This is the first article about my experience as an Erasmus student and I decided to write about it because not everybody knows what this experience really implies. I decided to go to Denmark for one semester and to study journalism there. I am writing this article from my dorm and I thought that before writing about my actual experience, it would be nice to tell you about the first level of becoming an Erasmus student, so this is it.

Go with Erasmus, they said. You are going to have fun, they said. They were right, but the process before the actual leavening it’s not so fun.
Be prepared to be drowned in documents. Not drowned actually, because you have to print or to obtain those documents and just then you will swim in papers. But you will not have enough time to enjoy your swim, because you will have to deliver the papers to the Center of International Cooperation in order to obtain your scholarship.
Of course, you are going to start stressing about these things at least a month before.
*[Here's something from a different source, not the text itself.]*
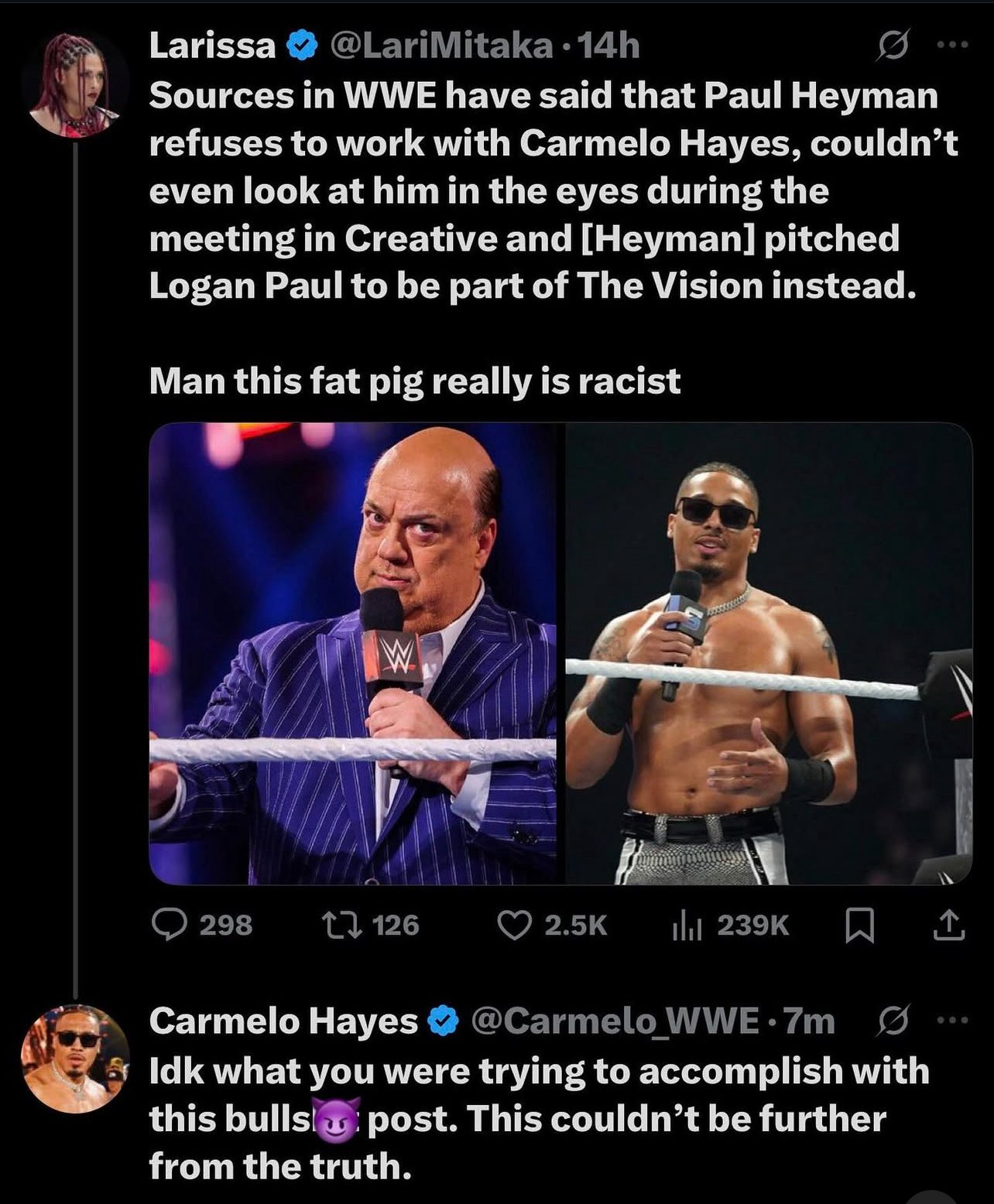Click Grok icon on Larissa's post

tap(889, 48)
You ask when you should start completing the documents, but you are calmed down by somebody who tells you that there is time and that you will be announced.
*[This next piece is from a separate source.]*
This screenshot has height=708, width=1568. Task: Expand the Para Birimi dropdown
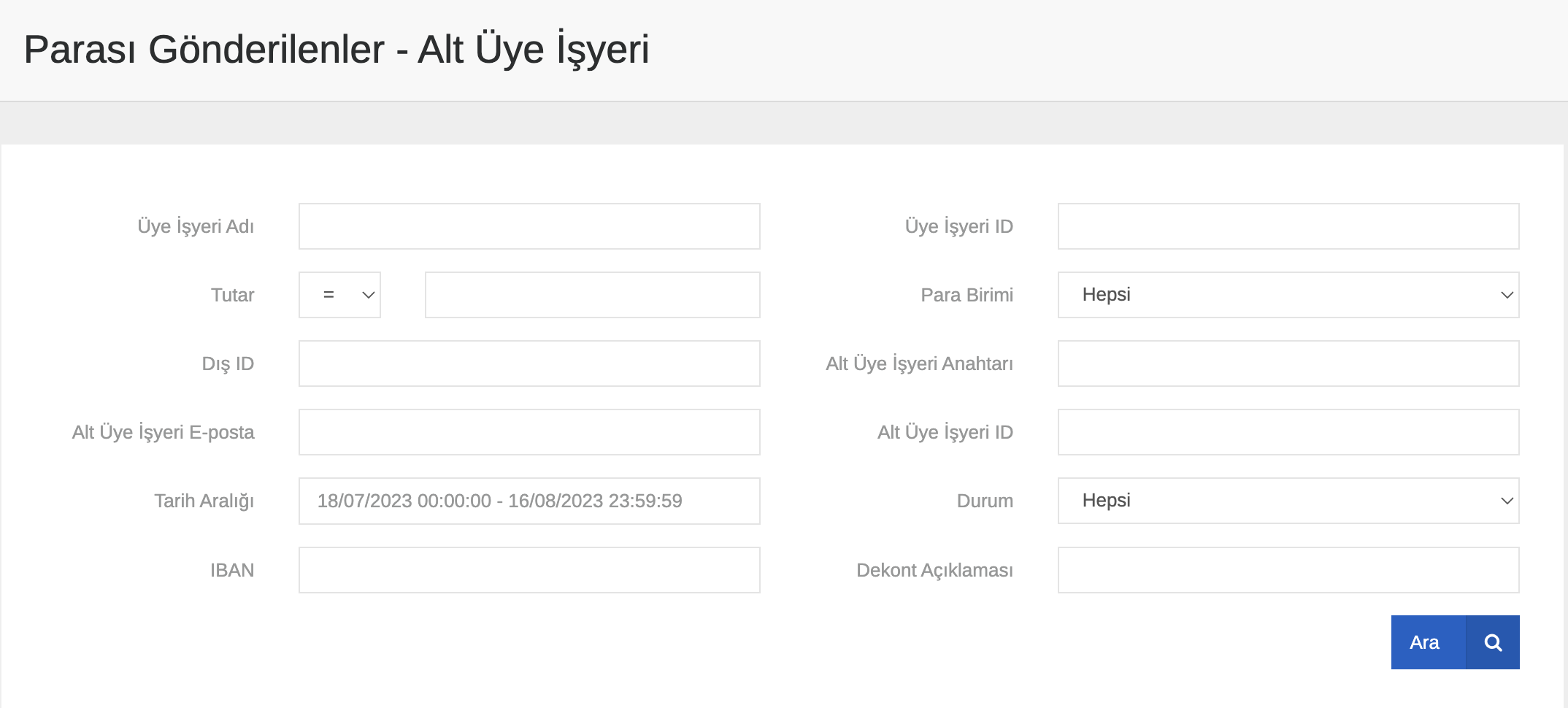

Somehow you wake up, a week before your leavening, with no documents and a lot of exams and projects to take. You still have no documents, because you need some signatures from important people and important people don’t sign the papers right away. You need to wait at least for a week for them to call you and go after your documents. A lot of exams, because the majority of teachers want you to take the exam in your last week, because they don’t want to make another type of exam for you and skip out a few topics from the latest lectures. Well, you don’t blame them, you would probably do the same. After all, it was your choice to leave the country before the exam session.
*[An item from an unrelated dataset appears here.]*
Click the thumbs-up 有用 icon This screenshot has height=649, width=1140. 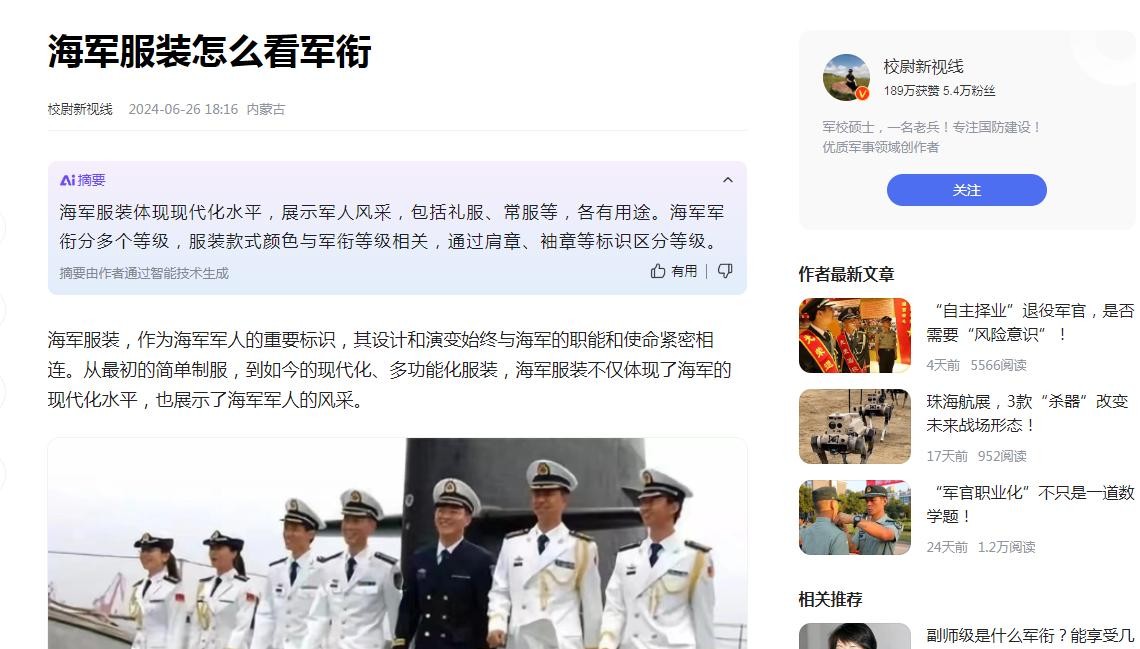coord(658,271)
Somehow, you manage to do everything, but you still have to write a few articles and to finish a project. You can send them through email, so no stress (haha). You have three days left. Your mind is a roller-coaster. You want to finish your projects (you don’t need emotional baggage with you), you want to meet with all your friends, to see all you relatives (you must, actually) and to finish your luggage.

The luggage part is the interesting one. How can you compress all your things, when your ticket says that you are allowed with only 23 kg on board? Well, you don`t. You are going to give up things that you said you will definitely take with you. You want to put soap, shampoo, toothpaste, everything, just not to buy it from there, because you heard it`s really expensive. So, you act like you will have to pay a fortune for a shampoo, but then you see that your luggage has 27 kg. So, you start throwing out everything that could be bought from the supermarket. Your clothes, though, those can’t be bought form any supermarket. And your shoes… You definitely need more than one pair of shoes for 5 months. So, a lot of decisions and a lot of giving up at things, which is not necessarily bad.
And of course, you are going to have an emotional baggage with you, because, with all the preparations, you didn’t have the energy to finish your projects.
This is my version of the process before being an Erasmus student.